THE SONGS OF SEVENTY YEARS.

By Elizabeth Stuart Phelps

Master! let stronger lips than these

Turn melody to harmony,

Poet! mine tremble as they crave

A word alone with thee.

Thy songs melt on the vibrant air,

The wild birds know them, and the wind;

The common light hath claim on them,

The common heart and mind.

And air, and light, and wind, shall be

Thy fellow-singers, while they say

How seventy years of music stir

The common pulse to-day.

Hush, sweetest songs!
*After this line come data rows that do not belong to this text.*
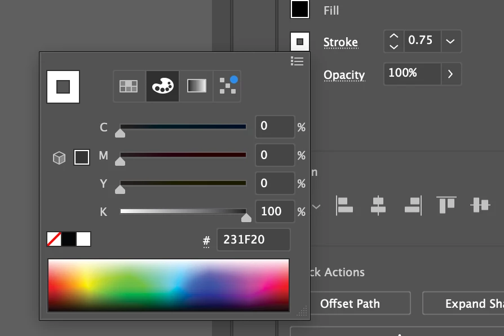Viewport: 504px width, 336px height.
Task: Pick the white color swatch
Action: coord(83,239)
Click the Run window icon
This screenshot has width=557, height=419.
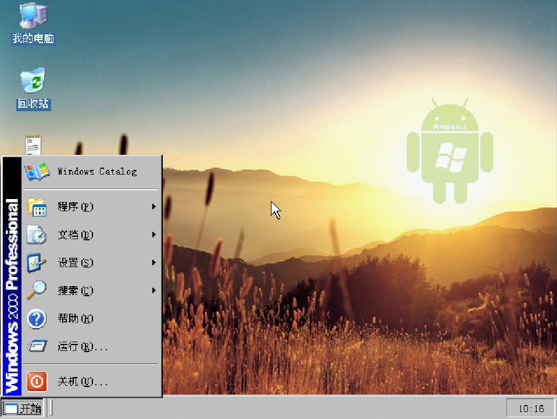click(37, 346)
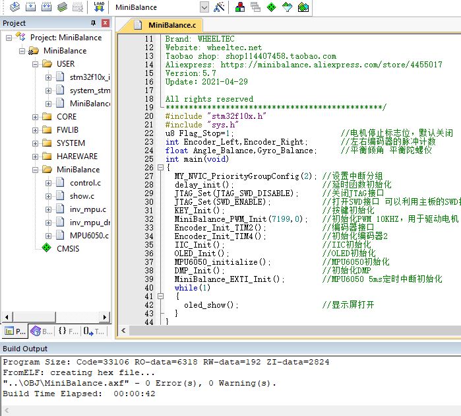
Task: Open the target selection dropdown showing MiniBalance
Action: point(203,7)
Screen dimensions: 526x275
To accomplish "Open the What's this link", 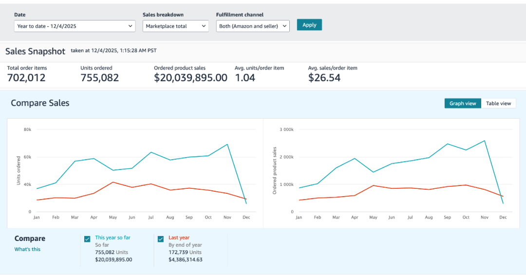I will 27,249.
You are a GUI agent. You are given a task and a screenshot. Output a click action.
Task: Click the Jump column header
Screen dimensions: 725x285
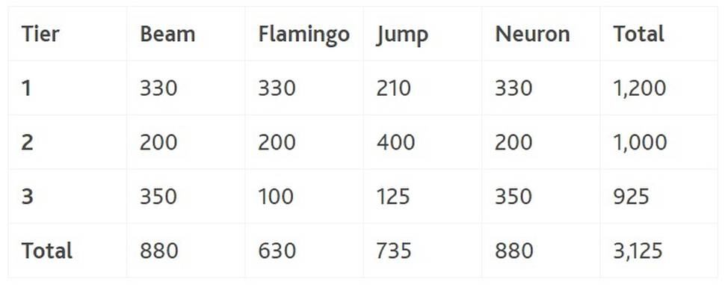402,35
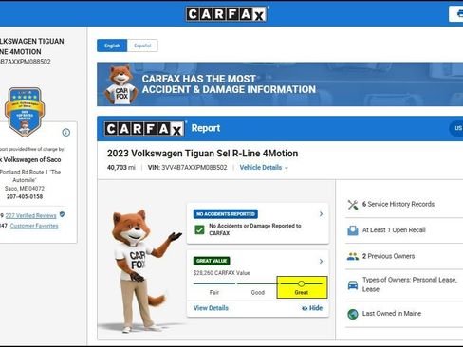Select the English language toggle
The height and width of the screenshot is (347, 463).
(112, 46)
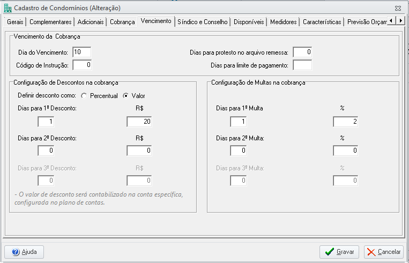409x263 pixels.
Task: Open the Cobrança tab
Action: [122, 22]
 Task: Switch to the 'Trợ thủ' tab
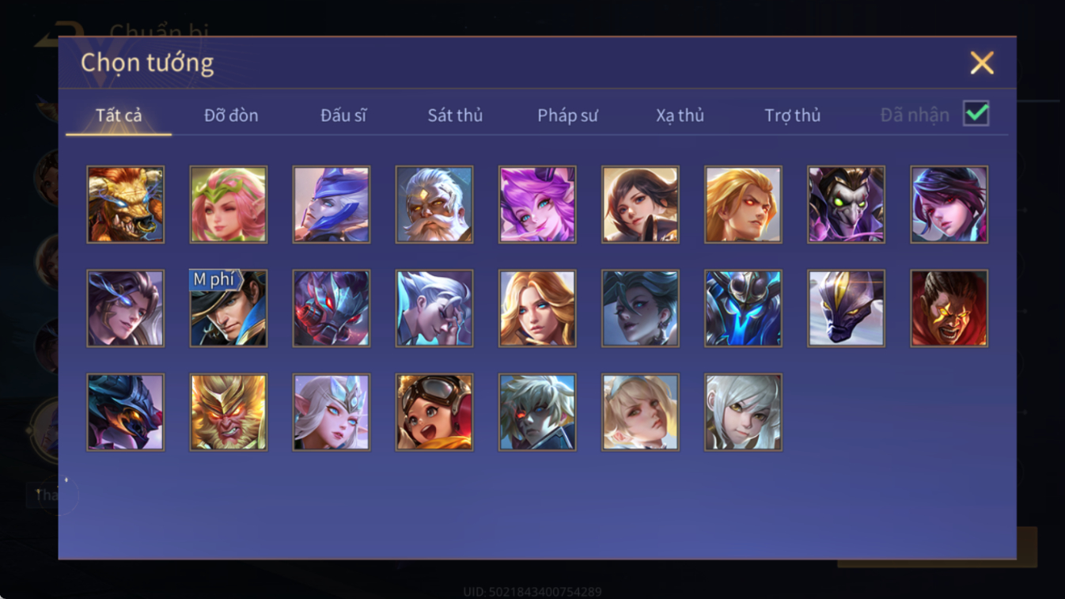tap(792, 116)
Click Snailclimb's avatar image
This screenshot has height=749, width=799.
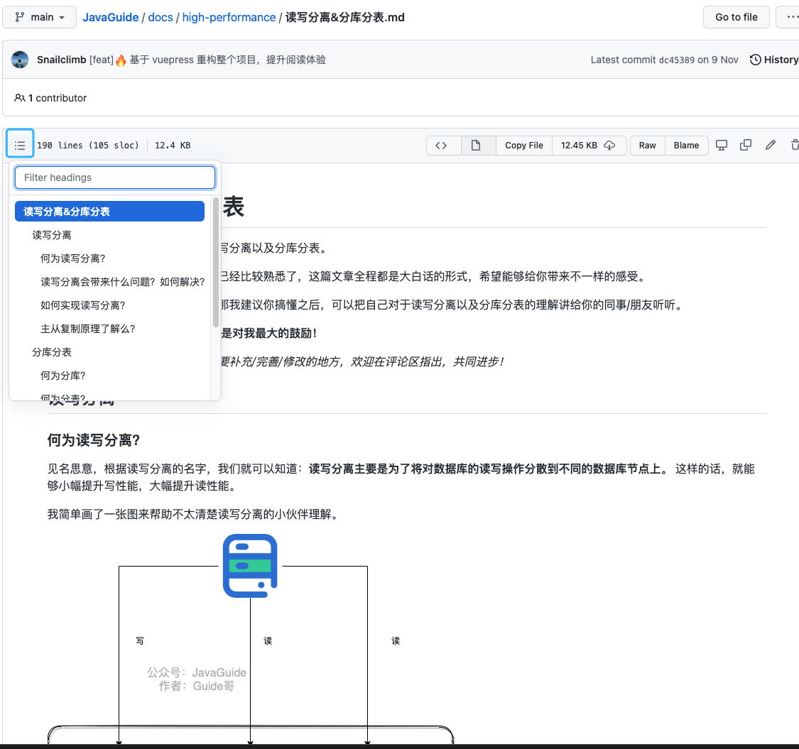pos(20,60)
Mine ears are deaf

To all of ye save only one.

Blind are the eyes that turn the leaf

Against the Autumn sun.

Oh, blinder once were fading eyes,

Close folded now from shine and rain,

And duller were the dying ears

That heard the chosen strain.

Stay, solemn chant!‘ T is mine to sing

Your notes alone below the breath.

‘ T is mine to bless the poet who

Can bless the hour of death.

For once a spirit “sighed for home,”

A “longed-for light whereby to see,”

And “wearied,” found the way to them,

O Christian seer, through thee!

Passed — with thy words on paling lips,

Passed — with thy courage to depart;

Passed — with thy trust within the soul,

Thy music in the heart.

Oh, calm above our restlessness,

And rich beyond our dreaming, yet

In heaven, I know, one owes to thee

A glad and grateful debt.

From it may learn some tenderer art,

May find and take some better way

Than all our tenderest and best,

To crown thy life to-day.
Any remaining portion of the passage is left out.